# REQUIRED WORK
a: From the missing-plane transcript, repeat word for word the part starting at "Aired August 16, 2015" and ending at "area of Indonesia.".
b: Name every person who speaks in the missing-plane transcript.
c: According to the missing-plane transcript, at what local time did the plane lose contact?

# SUPPLIED PASSAGE
★ ★ ★ ★ ★ ★ ★
Aired August 16, 2015 - 07:30   ET


[07:30:00] DAVID SOUCIE, CNN AVIATION ANALYST: That's where the safety problems lie.

VICTOR BLACKWELL, CNN ANCHOR: All right. David Soucie, Mary Schiavo, stay with us.

We want to get up to date all the people who are just joining us now at the bottom at the bottom of the hour. The breaking news this morning -- a passenger plane carrying people, including children and infants -- we know there were two children and three infants on board. It's missing in a remote area of Indonesia.

CHRISTI PAUL, CNN ANCHOR: Yes, we're going to show this map here so you can get a good idea.

It was flying from Jayapura to Oksibil. The plane took off from that airport there. It looks like it's directly south. About a half hour into this flight, air traffic control lost contact.

And here's the problem at this hour -- night has fallen, which means it's dark there, this is a densely forested region. It's very mountainous. In fact, we've got mountains that are 10,000 feet high in some areas. And officials have called off the search because of that.

We had a statement actually from the transportation ministry spokesperson that said a search was launched earlier today but called off because of bad weather. And it's called off now. And again, they will resume that search tomorrow.

Here's a look at the plane or the type of plane that it was. This isn't the exact plane, an ATR-42 turbo prop.

But Kathy Novak is live for us in Seoul. And she has more information for us on what's coming in this morning.

Kathy, what do you know?

KATHY NOVAK, CNN CORRESPONDENT (via telephone): Well, while we're talking about it, you're looking at the map there and the kind of region that we're talking about. It's very remote. It's very mountainous. And that's the very reason people are taking these short flights to get from place to place, because a lot of places in this particular region are relatively inaccessible any other way. So, it's pretty normal for people to be flying around these small local carriers.

What we know as David Molko pointed out a short time ago is that this plane was about ten minutes away from its scheduled landing which puts it in that mountainous region with the very tall mountains we're talking about. It took off at 2:22 p.m. local time. And we're told that at that time, the weather was clear. But the plane lost contact at 2:55 p.m. local. Just 10 minutes before it was scheduled land.

But there were no reports or indications that there was a distress call from the plane. And as we keep stressing, the transportation ministry spokesman at this stage is saying they are not saying that the plane crashed. But it will be difficult to get any more concrete information for many, many hours now with this search called off until morning.

PAUL: Kathy, aren't we expecting some sort of a press conference on this from Jakarta in the next hour or so?

NOVAK: We've been speaking to the transportation ministry spokesperson. I understand that they are giving updates in Jakarta. So, we're trying to learn exactly what it is they're doing, what they might have suspected could have gone wrong. We know we're being told it was bad weather, that the region is very remote.

The questions that are going to be asked is anything else that could have contributed to any possible problems, was it potentially over crowded, were there maintenance problems. These are the questions that people are going to be wanting to ask of the authorities as they wait until the morning to continue their search.

BLACKWELL: Kathy, have we heard anything from the airline or from the transportation ministry about the families of those board? Of course, the major question is what happened here, where is this plane. But these 49 people who are onboard, also the five crew members, they have relatives who are waiting for them or saw them off in Jayapura. Any idea where they are gathering?
★ ★ ★ ★ ★ ★ ★
# GIVEN INFORMATION
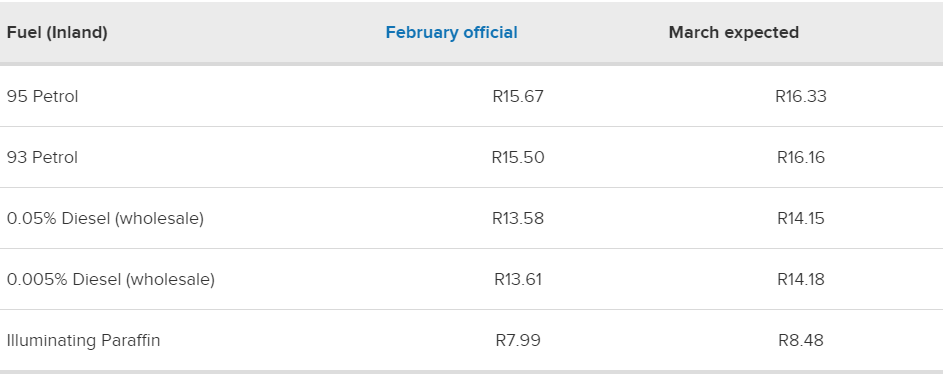The width and height of the screenshot is (949, 380).
Task: Sort by February official column header
Action: pyautogui.click(x=452, y=33)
★ ★ ★ ★ ★ ★ ★
# RESULTS OF THE EXERCISE
a:
Aired August 16, 2015 - 07:30   ET


[07:30:00] DAVID SOUCIE, CNN AVIATION ANALYST: That's where the safety problems lie.

VICTOR BLACKWELL, CNN ANCHOR: All right. David Soucie, Mary Schiavo, stay with us.

We want to get up to date all the people who are just joining us now at the bottom at the bottom of the hour. The breaking news this morning -- a passenger plane carrying people, including children and infants -- we know there were two children and three infants on board. It's missing in a remote area of Indonesia.

b: David Soucie, Victor Blackwell, Christi Paul, Kathy Novak

c: 2:55 p.m. local time